In some embodiments, DNA barcodes are cyclically decoded after coding DNA strands are amplified into clusters in situ on solid surfaces. In some embodiments, these DNA barcodes are cyclically decoded at single molecule level without amplifying coding DNA strands into clusters on solid surfaces.



FIG. 8A to FIG. 8J illustrate an assay or a method for highly parallelized protein detection and analysis for single sample in one embodiment, comprising the steps of: (a) providing a 1st capture molecule on 1st solid surfaces through a cleavable linker; (b) capturing a target protein with the 1st capture molecule on the 1st solid surfaces; (c) generating an attaching group on the captured protein complex without disrupting the captured protein complex; (d) cleaving the captured protein complex and then immobilized on the 2nd solid surfaces through the attaching group; (e) releasing the 1st capture molecule; (f) contacting the immobilized protein with a 2nd capture molecule with a coding DNA tag; (g) transferring the DNA barcode information and extending a primer on the 2nd solid surface; (h) optionally amplifying the extended coding DNA strand into a cluster in situ on the 2nd solid surfaces; (i) decoding the barcode DNA strands on the 2nd solid surfaces.


The attaching group on the 1st capture protein in step (c) includes, but is not limited to, primary amine, carboxylic acid, alkyne, acryloyl, allyl and aldehyde. The functional group on the 2st solid surface in step (d) can covalently immobilize the protein complex on the surfaces through a free attaching group on the captured target protein.

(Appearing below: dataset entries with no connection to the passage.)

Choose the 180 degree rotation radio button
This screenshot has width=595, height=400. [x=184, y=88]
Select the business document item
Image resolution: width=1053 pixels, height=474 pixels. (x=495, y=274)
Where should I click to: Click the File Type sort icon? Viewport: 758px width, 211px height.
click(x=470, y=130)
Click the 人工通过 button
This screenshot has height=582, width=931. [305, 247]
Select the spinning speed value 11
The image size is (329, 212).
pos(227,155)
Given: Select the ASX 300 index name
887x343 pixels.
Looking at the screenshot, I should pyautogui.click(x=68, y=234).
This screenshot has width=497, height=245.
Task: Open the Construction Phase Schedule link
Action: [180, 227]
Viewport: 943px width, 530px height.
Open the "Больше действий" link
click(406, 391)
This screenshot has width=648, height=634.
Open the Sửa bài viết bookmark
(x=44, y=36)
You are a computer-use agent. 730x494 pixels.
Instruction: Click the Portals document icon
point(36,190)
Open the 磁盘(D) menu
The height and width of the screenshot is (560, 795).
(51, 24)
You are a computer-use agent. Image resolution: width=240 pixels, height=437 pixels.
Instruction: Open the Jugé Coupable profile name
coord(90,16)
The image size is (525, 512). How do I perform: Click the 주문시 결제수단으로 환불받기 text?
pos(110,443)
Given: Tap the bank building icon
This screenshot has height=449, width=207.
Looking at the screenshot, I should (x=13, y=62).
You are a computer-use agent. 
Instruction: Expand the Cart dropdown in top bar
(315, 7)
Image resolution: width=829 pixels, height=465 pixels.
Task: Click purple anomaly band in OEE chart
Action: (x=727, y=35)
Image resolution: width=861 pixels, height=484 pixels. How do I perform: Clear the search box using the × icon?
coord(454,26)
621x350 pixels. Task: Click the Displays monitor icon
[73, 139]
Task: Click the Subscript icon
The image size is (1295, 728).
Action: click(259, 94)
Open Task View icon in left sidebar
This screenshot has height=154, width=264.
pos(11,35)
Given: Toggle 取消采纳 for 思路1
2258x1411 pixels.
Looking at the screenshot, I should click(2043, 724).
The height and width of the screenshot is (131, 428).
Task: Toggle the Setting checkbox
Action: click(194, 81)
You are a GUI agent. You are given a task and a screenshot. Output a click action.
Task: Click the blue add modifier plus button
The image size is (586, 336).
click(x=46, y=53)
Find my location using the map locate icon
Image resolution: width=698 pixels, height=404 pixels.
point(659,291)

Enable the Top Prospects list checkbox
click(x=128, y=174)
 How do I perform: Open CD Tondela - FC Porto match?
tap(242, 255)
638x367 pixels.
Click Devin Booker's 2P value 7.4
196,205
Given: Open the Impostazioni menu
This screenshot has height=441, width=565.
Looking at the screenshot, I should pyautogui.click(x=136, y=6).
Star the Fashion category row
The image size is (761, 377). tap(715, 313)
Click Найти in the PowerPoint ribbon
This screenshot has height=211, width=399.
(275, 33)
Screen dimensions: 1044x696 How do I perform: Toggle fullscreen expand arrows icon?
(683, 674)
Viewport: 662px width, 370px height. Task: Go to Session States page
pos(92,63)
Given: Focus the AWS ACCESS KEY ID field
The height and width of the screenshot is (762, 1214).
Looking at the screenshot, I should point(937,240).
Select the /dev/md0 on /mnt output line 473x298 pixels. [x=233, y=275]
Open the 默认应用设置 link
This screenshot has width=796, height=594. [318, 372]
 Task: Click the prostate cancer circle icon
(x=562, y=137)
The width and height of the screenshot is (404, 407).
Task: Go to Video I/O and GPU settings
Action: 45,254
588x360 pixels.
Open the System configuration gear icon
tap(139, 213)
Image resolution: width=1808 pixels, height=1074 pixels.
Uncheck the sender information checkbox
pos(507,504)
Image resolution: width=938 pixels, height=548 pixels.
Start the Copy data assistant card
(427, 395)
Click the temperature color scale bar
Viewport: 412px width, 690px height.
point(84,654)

The surface functional group includes, but not limited to, aldehyde, oxime, hydrazone, hydrazide, alkyne, amine, azide, acylazide, acylhalide, nitrile, nitrone, sulfhydryl, disulfide, sulfonyl halide, isothiocyanate, imidoester, N-hydroxysuccinimide ester, pentynoic acid ester. In some embodiments, the protein complex is immobilized on the 2nd solid surface through an affinity pair. The affinity pair includes, but not limited to, an antigen and an antibody against the antigen (including its fragments, derivatives, or mimetics), a ligand and its receptor, complementary strands of nucleic acids (e.g., Poly A or Ploy T), biotin and avidin (or streptavidin or neutravidin), lectin and carbohydrates, and vice versa.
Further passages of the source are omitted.